Madison County Associate Judge Clarence Harrison on July 21 certified a class action over charges on partial mortgage payments in a case against AAMG.
Borrower Cassandra Williams, represented by Stephen Tillery, sued AAMG over an $18.49 charge
Harrison estimated the ranks of the class in the thousands.
He had expressed his intention to certify a class action at a hearing in April.
"I'm not overly impressed at how factually intensive this case is," he said then.
AAMG, now a unit of Citi Mortgage, claims it properly charged five percent of a full monthly payment upon receiving partial payment.
Williams claims AAMG should have charged five percent of the unpaid portion.
At the hearing, Tillery offered an example of a borrower with a $500 note who sends in $400.
"Our position is that the late charge must be calculated as five percent of one hundred dollars, that portion of the full monthly payment that is overdue," he said.
For AAMG, Sarah Wolff of Chicago said, "Their definition of payment is a transfer of any amount of money. The definition of a payment is payment of the principal and interest due for the month."
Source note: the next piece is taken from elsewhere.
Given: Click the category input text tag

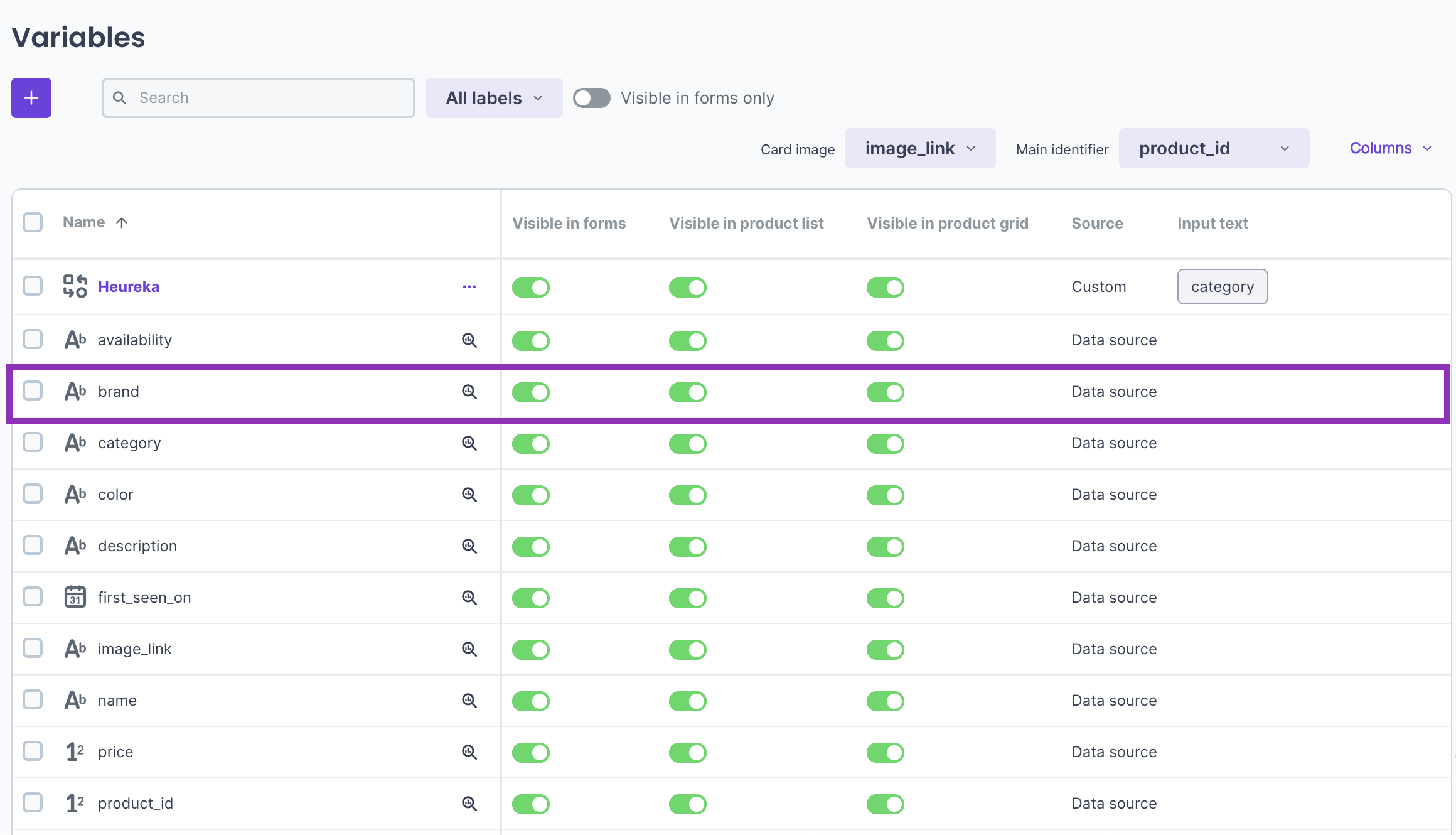Looking at the screenshot, I should pyautogui.click(x=1222, y=287).
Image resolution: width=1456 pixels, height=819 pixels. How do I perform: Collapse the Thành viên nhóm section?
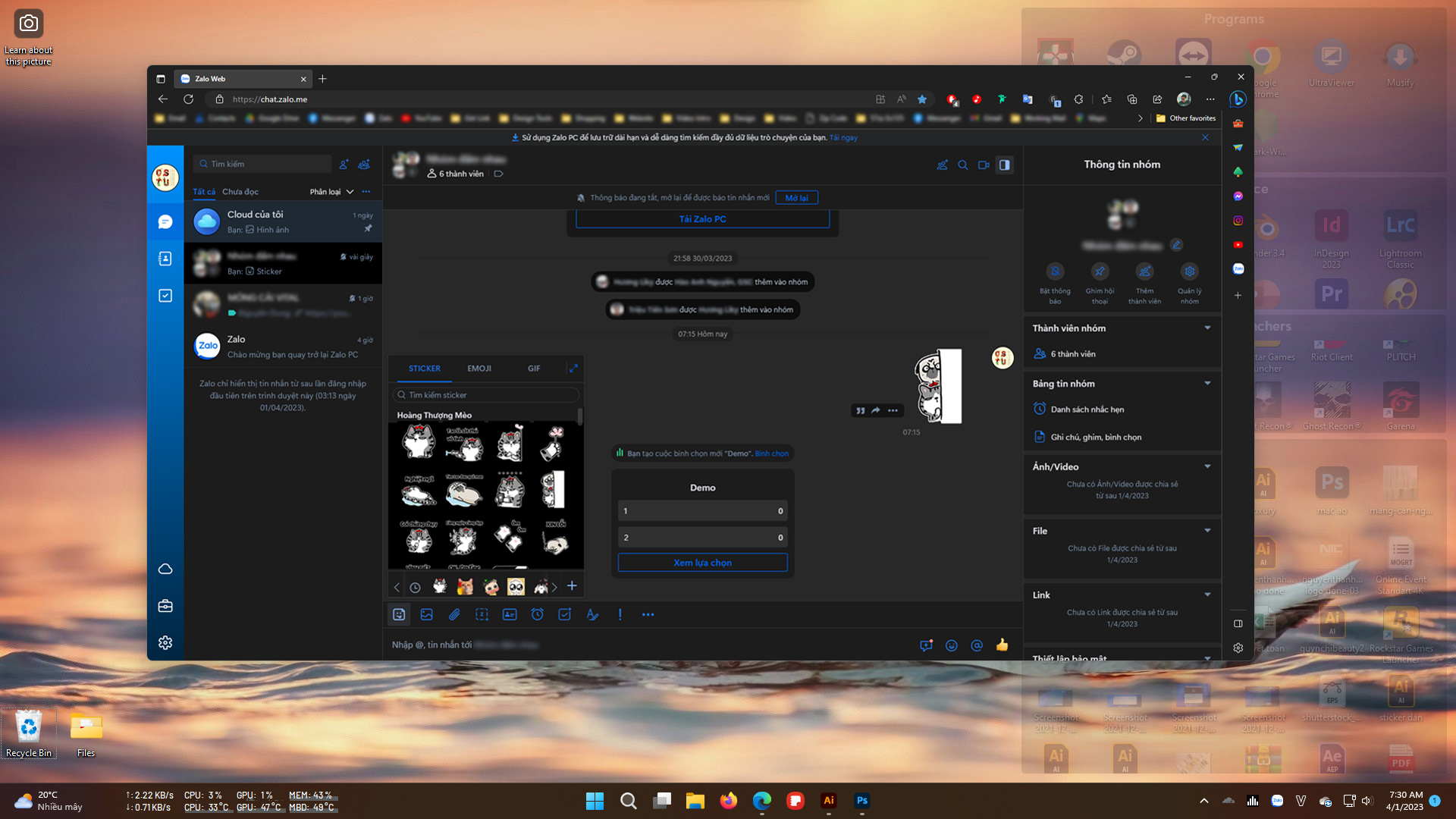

Harrison said, "Regardless of the merits of your argument, isn't it the same argument with regard to all the members of the class?"
Wolff said yes.
Harrison said he would certify the class, and he followed with an order finding the facts essentially undisputed and common to all.
"By definition, all members of plaintiff's proposed class have notes with identical late charge provisions that require the note holder to calculate late charges as a percentage of the borrower's overdue payment," he wrote.
"Also by definition, all members of plaintiff's proposed class submitted a timely partial payment on which AAMG assessed a late charge," he wrote.
He wrote that if Williams interprets the contract correctly, the class can recover under breach of contract or unjust enrichment.
"If plaintiff's contract interpretation is incorrect, plaintiff concedes that both theories necessarily fail and the lawsuit ends," he wrote.
He branded as implausible AAMG's claim that differences among individual mortgages under laws of 50 states created ambiguity.
"When taken to its logical conclusion, the entire mortgage industry collapses, as each individual transaction becomes a 'tailored suit' that is unique to each borrower despite
millions of loans with the same language used in the same manner nationwide," he wrote.
"The court finds that the late payment provision is not ambiguous and must have the same consistent and objective meaning that does not vary by state or contract," he wrote.
Harrison rejected AAMG's bid to block class action by invoking the voluntary payment defense.
He wrote that if the defense applies, it applies in the same manner to all.
He appointed Tillery and Michael Klenov, also of Korein Tillery, as class counsel.
He directed them and AAMG's counsel to propose schedules for briefs and discovery.
He had stayed AAMG's discovery on Williams pending his decision on class certification.
On July 27, Harrison said it was the first class he certified in a contested case.
He said he might have certified other classes in the process of approving settlements.